Vedere-visio-visione- visionarietà, significa vedere l’invisibile, il miracolo, il meraviglioso, ma non come scoperta di un alcunché di preesistente, non come rivelazione di qualche elemento metafisico già a disposizione, o percezione eccezionale concessa solo ad alcuni, ma indica il vedere oltre il limite in cui la ragione-raziocinante elabora e celebra se stessa in contenuti prescritti. Più precisamente la visione non scopre gli oggetti del proprio pensare, non decreta che la parola sia oggetto tra altri oggetti, che sia cosa e che la vita, quindi, sia oggetto soggetta ad altri soggetti, e che tutto ciò che il raziocinante nomina sia afferrabile perché visibile. La parola cosalizzata diviene certamente visibile, controllabile, priva di equivoci e malintesi, diviene letteralizzata e ricondotta all’unicità dei significati, seppure corredata da dizionari dei sinonimi e dei contrari. Nella parola, la lettera, non può né cosalizzarsi né corrispondere alla cosa, né ridurre il significante al significato, senza istaurare il conflitto e la tirannide.
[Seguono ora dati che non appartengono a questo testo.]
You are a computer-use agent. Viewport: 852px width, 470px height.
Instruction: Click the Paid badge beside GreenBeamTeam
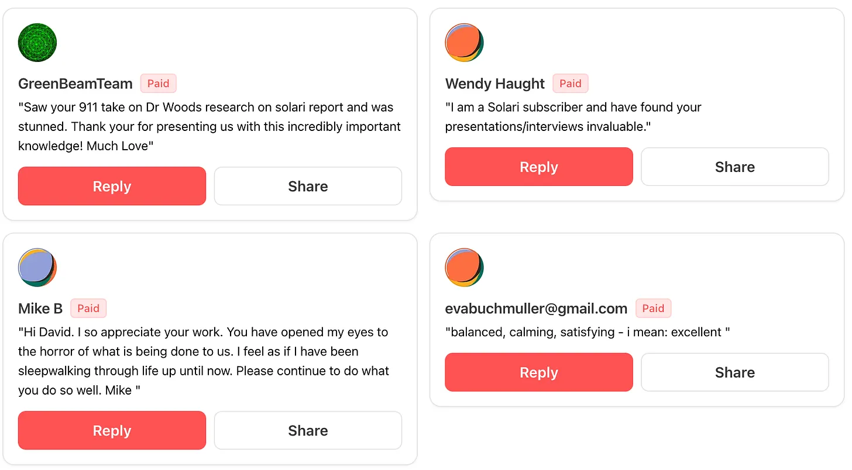click(158, 84)
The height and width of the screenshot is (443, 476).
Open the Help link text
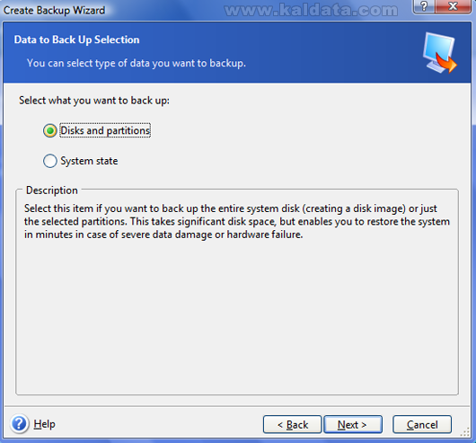[x=44, y=424]
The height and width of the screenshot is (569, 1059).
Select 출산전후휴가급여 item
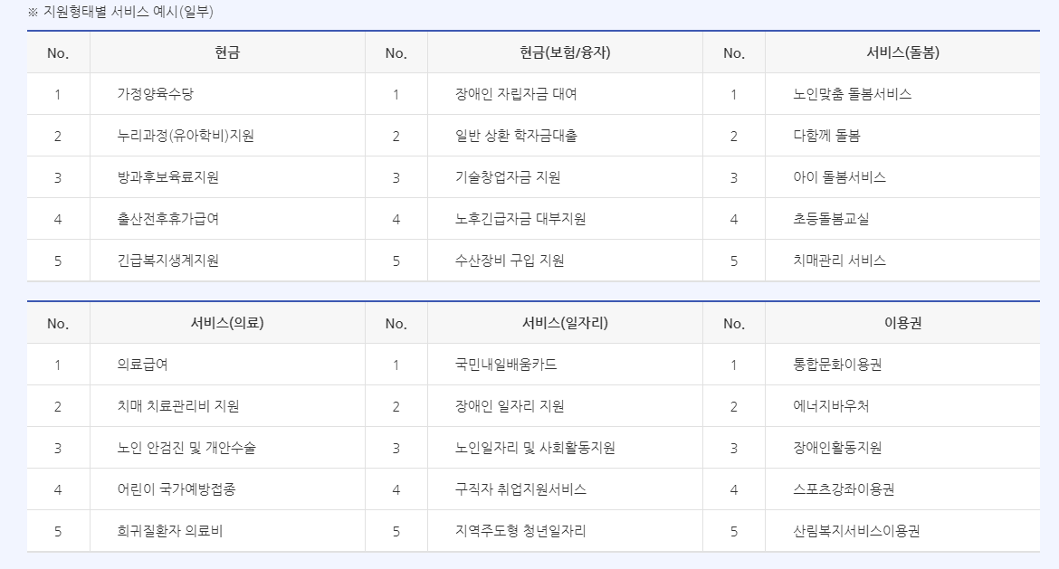click(x=168, y=219)
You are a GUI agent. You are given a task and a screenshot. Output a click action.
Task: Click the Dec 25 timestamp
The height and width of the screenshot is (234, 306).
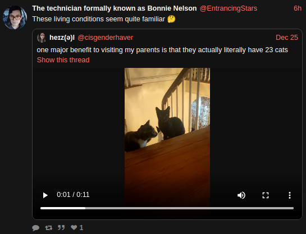click(287, 38)
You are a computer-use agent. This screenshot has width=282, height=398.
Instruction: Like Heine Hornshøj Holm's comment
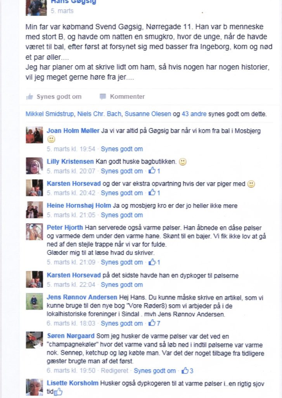122,215
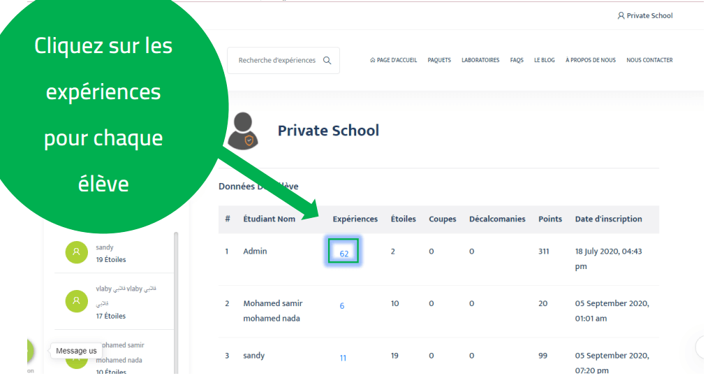This screenshot has width=708, height=392.
Task: Open the LABORATOIRES menu item
Action: (x=480, y=61)
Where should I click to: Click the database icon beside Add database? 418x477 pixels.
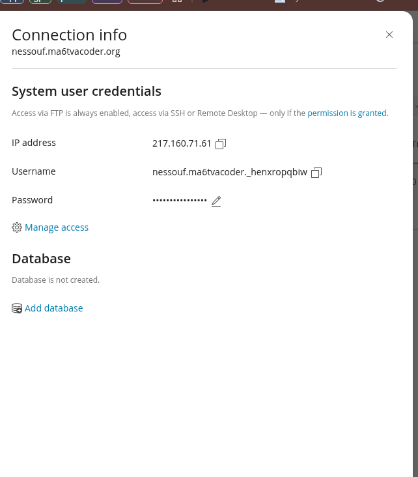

Nella parola è stato inserito il conflitto, la sua contraddizione, per essere legalmente detta, anziché lasciata libera e arbitraria nell’atto del dire, esposta al malinteso. La lettera è uno spalancamento disegnico, in parte incomunicabile, intraducibile e sempre traducibile in altro, e non rappresenta l’univoco del reale e del realismo, tanto caro ai totalitarismi di ogni sorta, ovvero la verità alla lettera del significante. La lettera nel significante è immagine esposta a mille venti, un tracciato di figurine nel cielo degli scarabocchi. L’albero non è l’albero, a dispetto della nominazione, la visione se ne fa beffe, e anche i santi nelle loro visioni (che appartengono ancora alle rivelazioni di quanto atteso di vedere, le divinità o altro), dichiarano sempre di non potere tradurre in un’immagine precisa quanto visto e udito. Altrimenti denominato quell’aldilà che passa nella traduzione nell’aldiquà ancora in altro. Rimane sempre qualcosa d’irriducibile. Un malinteso apre a un altro malinteso
La visione in quanto essa ha di indecidibile sfata la previsione, perché non è una facoltà, semmai una casualità, un abbandono all’ignoto, una sottolineatura del punto vuoto, un’astrazione. Impossibile la previsione se non come riproduzione del passato. Di solito la previsione catastrofica è una postvisione transtemporalizzata dell’Apocalisse che si reitera nei millenni. La previsione è il mantenimento e la promessa dello status quo e anche ante, considerando il persistere delle belligeranze.
La previsione attiene al sapere, la visione alla sapienza.
La visione sfocia nella profezia, quando l’immagine onirica trabocca nella veglia in racconto che concretizza opere.